Diese Klamotten werden dann an einen Textilsortierer verkauft. Die noch tragbaren Sachen werden nach Afrika oder Osteuropa verkauft (und bringen die dort eventuell noch vorhandene einheimische Bekleidungsindustrie in große Schwierigkeiten) oder man macht Putzlappen oder Dämmmaterial daraus. Als Textilfaser für neue Klamotten wird nur der geringste Teil verwendet.

Der Grund dafür ist, dass man Kleidung gar nicht vernünftig recyceln kann. Der Teil der Klamotten, den man nach arbeitsintensivem Sortieren, Entfärben und Herausschneiden der Metallteile übrig behält und der nicht aus Mischgeweben besteht, der wird gehächselt und zu neuen Baumwollfasern verarbeitet. Diese Fasern sind aber qualitativ minderwertiger, weil kürzer als Neufaser, weshalb man einem recycelten Kleidungsstück nur einen Anteil von höchstens 30% recyceltet Fasern beimischen kann. Ein recyceltes T-Shirt besteht also zu mindestens 70% aus neuen, frischen Baumwollfasern!

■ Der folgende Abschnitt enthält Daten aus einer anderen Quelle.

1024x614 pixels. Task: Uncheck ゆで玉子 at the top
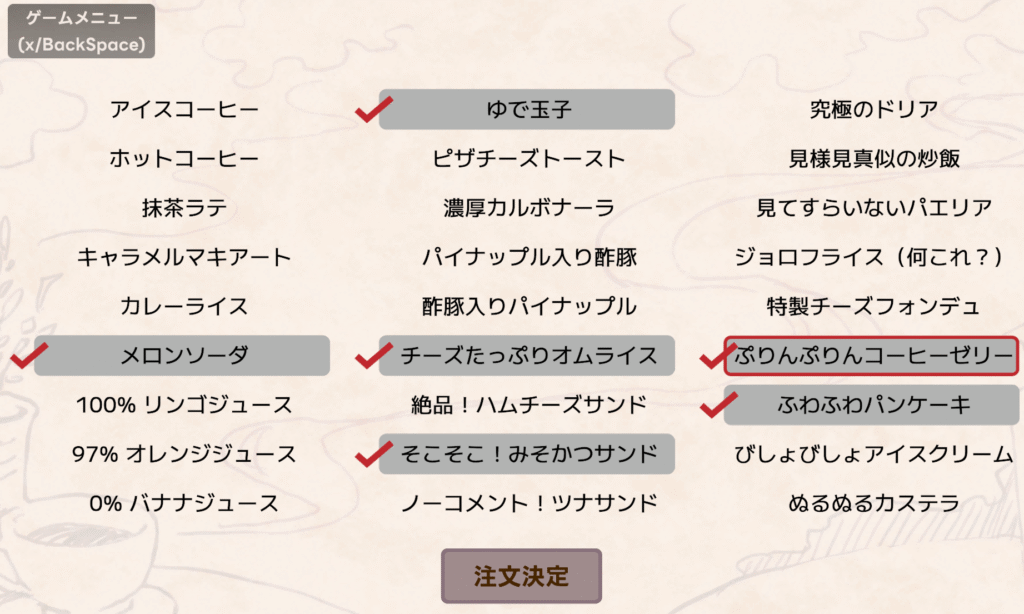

Auch die Zugabe von Plastik zur Kleidung ist bedenklich. In der Werbung wird davon gesprochen, wie der Müll aus dem Meer gesammelt und sinnvoll als Bekleidungsstück wieder verwertet wird. Für die Bekleidungshersteller sind Plastikmüll oder alte PET Flaschen ein billiger und damit willkommener Rohstoff, und sie verwenden ihn daher gerne und wollen seine Verwendung noch ausbauen!


Aber Kunststoffe lösen sich bei jedem Waschgang in Form von Mikrofasern aus der Kleidung und gelangen aufgrund ihrer geringen Größe durch jedes Sieb und jeden Filter ins Abwasser, später ins Meer und am Ende in uns.

Das den großen konventionellen Bekleidungsherstellern das Wohl der Menschen, die die Sachen z.B. in Bangladesch herstellen, nicht wirklich am Herzen liegt, wurde durch den zähen Kampf um den Entschädigungsfond nach dem Fabrikeinsturz von Rana Plaza im Jahr 2013 deutlich. Zur Erinnerung, damals waren ca. 1200 Menschen gestorben, weil sie von ihren Aufsehern gezwungen worden waren, in einem von der Polizei gesperrten, einsturzgefährdeten Haus zu arbeiten, dass dann leider auch wirklich einstürzte. In dieser Fabrik fertigten viele namhafte Unternehmen und viele davon haben Jahre gebraucht, bis sie die, für ihre Verhältnisse kleinen Beträge in den Entschädigungsfond eingezahlt haben.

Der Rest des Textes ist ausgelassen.